On se fiait sur le peu de longueur des croisillons composés de deux ou
trois travées de voûtes, on supposait que les buttées des contre-forts
des pignons et celles des murs des nefs suffisaient pour maintenir la
poussée des arcs-doubleaux entre ces buttées. À la cathédrale de Paris,
par exemple (71), il a toujours existé des arcs-boutants de A en B pour
maintenir la poussée des voûtes de la nef et du choeur; mais l'écartement
des voûtes des croisillons n'est maintenu que par les deux contre-forts
minces D et C, et il n'a jamais existé d'arcs-boutants de D en A et de C
en A. On ne pouvait songer en effet à bander des arcs-boutants qui
eussent pris les contre-forts AE en flanc; en admettant que ces
contre-forts fussent arrivés jusqu'au prolongement de l'arc-doubleau CD,
ce qui n'existe pas à la cathédrale de Paris. Cette difficulté non
résolue causa quelquefois la ruine des croisillons peu de temps après
leur construction. Aussi, dès le milieu du XIIIe siècle, on disposa les
contre-forts des angles formés par les transsepts de manière à pouvoir
butter les voûtes dans les deux sens (72). À la cathédrale d'Amiens, par
exemple, ces contre-forts, à la rencontre du transsept et du choeur,
présentent en plan la forme d'une croix, et il existe des arcs-boutants
de D en C comme de A en B. Quand les arcs-boutants sont à doubles
volées, la première volée est bandée de E en F comme de G en F.
Souvent il arrivait aussi que les arcs-boutants des nefs ou des choeurs, poussant sur la tranche de contre-forts très-larges mais très-minces, et qui n'étaient en réalité que des murs (73), comme aux choeurs de Notre-Dame de Paris, de l'église de Saint-Denis, de la cathédrale du Mans, tendaient à faire déverser ces murs; on établit également, vers le milieu du XIIIe siècle, des éperons latéraux A sur les flancs des contre-forts, pour prévenir ce déversement (voy. CONTRE-FORT).
On ne s'arrêta pas là; ces masses de constructions élevées pour maintenir les arcs-boutants ne pouvaient satisfaire les constructeurs du XVe siècle, qui voulaient que leurs édifices parussent plus légers encore qu'ils ne l'étaient réellement.
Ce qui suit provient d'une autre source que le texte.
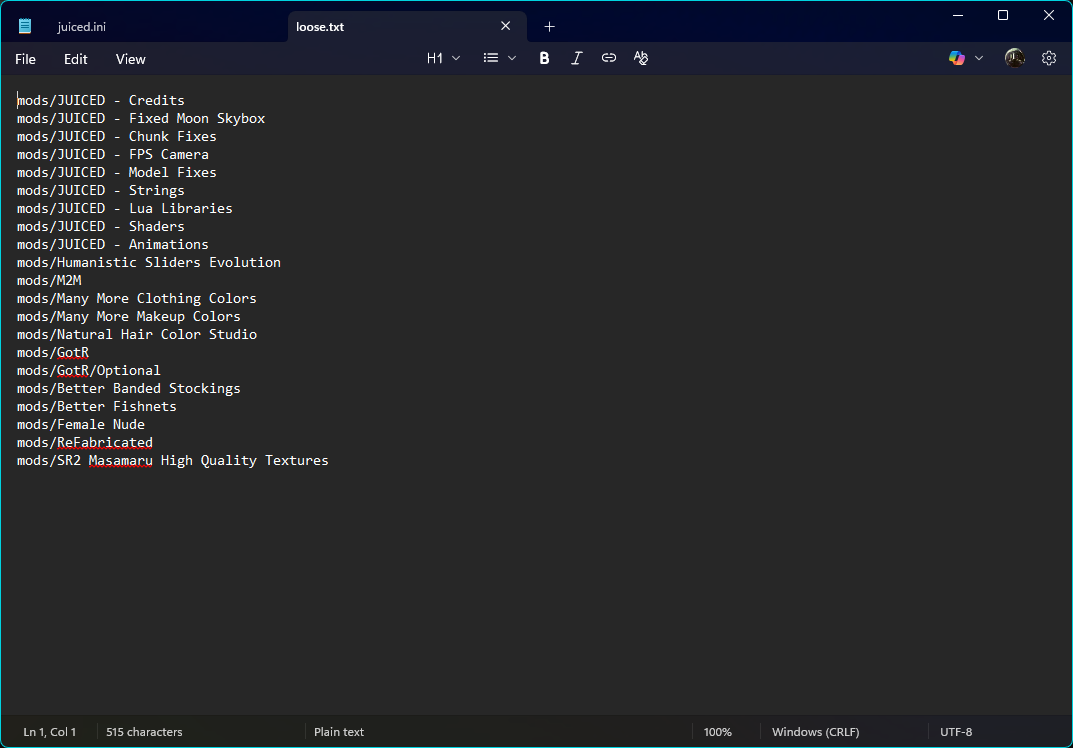This screenshot has width=1073, height=748.
Task: Toggle bold formatting
Action: pyautogui.click(x=544, y=59)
Dans quelques églises, et notamment dans le choeur de l'église du Mont-Saint-Michel-en-Mer, ils remplacèrent les éperons A de flanc, par des arcs bandés d'un contre-fort à l'autre, comme une succession d'étrésillons destinés à rendre tous les contre-forts des arcs-boutants solidaires.
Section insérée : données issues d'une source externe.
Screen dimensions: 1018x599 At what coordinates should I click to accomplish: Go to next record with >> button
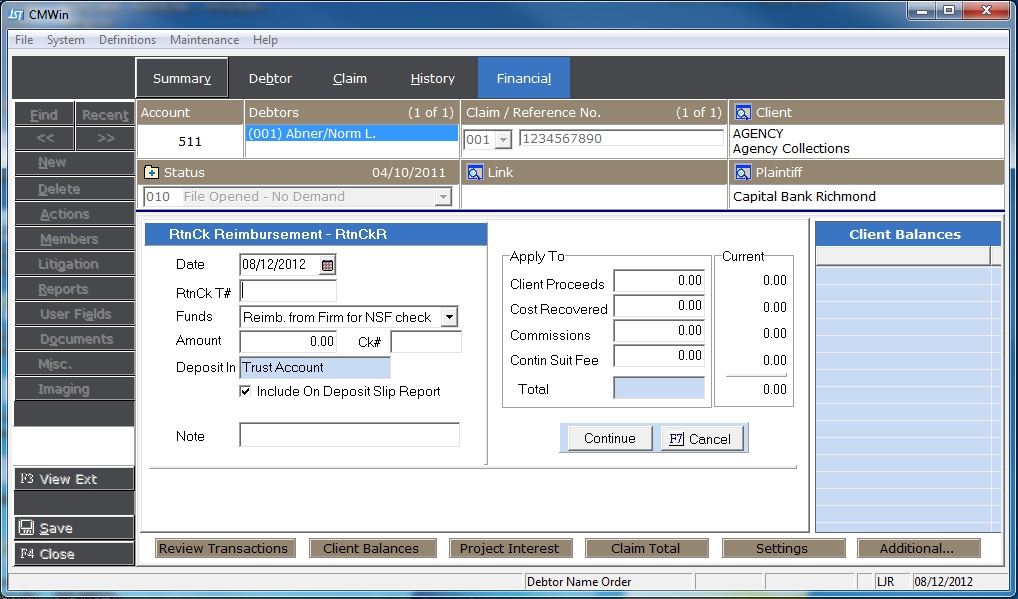(105, 138)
De tout ce qui précède on peut conclure que les architectes du moyen âge, après avoir résolu le problème de la construction des voûtes sur des piles minces et isolées, au moyen de l'arc-boutant, ont été frappés, sitôt après l'application du principe, des difficultés d'exécution qu'il présentait. Tous leurs efforts ont eu pour but d'établir l'équilibre entre la poussée des voûtes et la résistance des arcs-boutants, à baser ce système sur des règles fixes, ce qui n'était pas possible, puisque les conditions d'équilibre se modifient en raison de la nature, du poids, de la résistance et de la dimension des corps. Les hommes d'un génie supérieur, comme il arrive toujours, ont su vaincre ces difficultés, plutôt par l'instinct que par le calcul, par l'observation des faits particuliers que par l'application de règles absolues. Les constructeurs vulgaires ont suivi tels ou tels exemples qu'ils avaient sous les yeux, mais sans se rendre compte des cas exceptionnels qu'ils avaient à traiter; souvent alors ils se sont trompés. Est-ce à dire pour cela que l'arc-boutant, parce qu'il exige une grande sagacité de la part du constructeur, est un moyen dont l'emploi doit être proscrit? Nous ne le croyons pas. Car de ce que l'application d'un système présente des difficultés et une certaine finesse d'observation, ce n'est pas une raison pour le condamner, mais c'en est une pour l'étudier avec le plus grand soin.
ARC DE DÉCHARGE. C'est l'arc que l'on noie dans les constructions
au-dessus des linteaux des portes, au-dessus des vides en général, et
des parties faibles des constructions inférieures pour reporter le poids
des constructions supérieures sur des points d'appui dont la stabilité
est assurée. Les archivoltes des portails et portes sont de véritables
arcs de décharge (voy. ARCHIVOLTES, variété de l'Arc); toutefois on ne
donne guère le nom d'arcs de décharge qu'aux arcs dont le parement
affleure le nu des murs, qui ne se distinguent des assises horizontales
que par leur appareil, et quelquefois cependant par une faible saillie.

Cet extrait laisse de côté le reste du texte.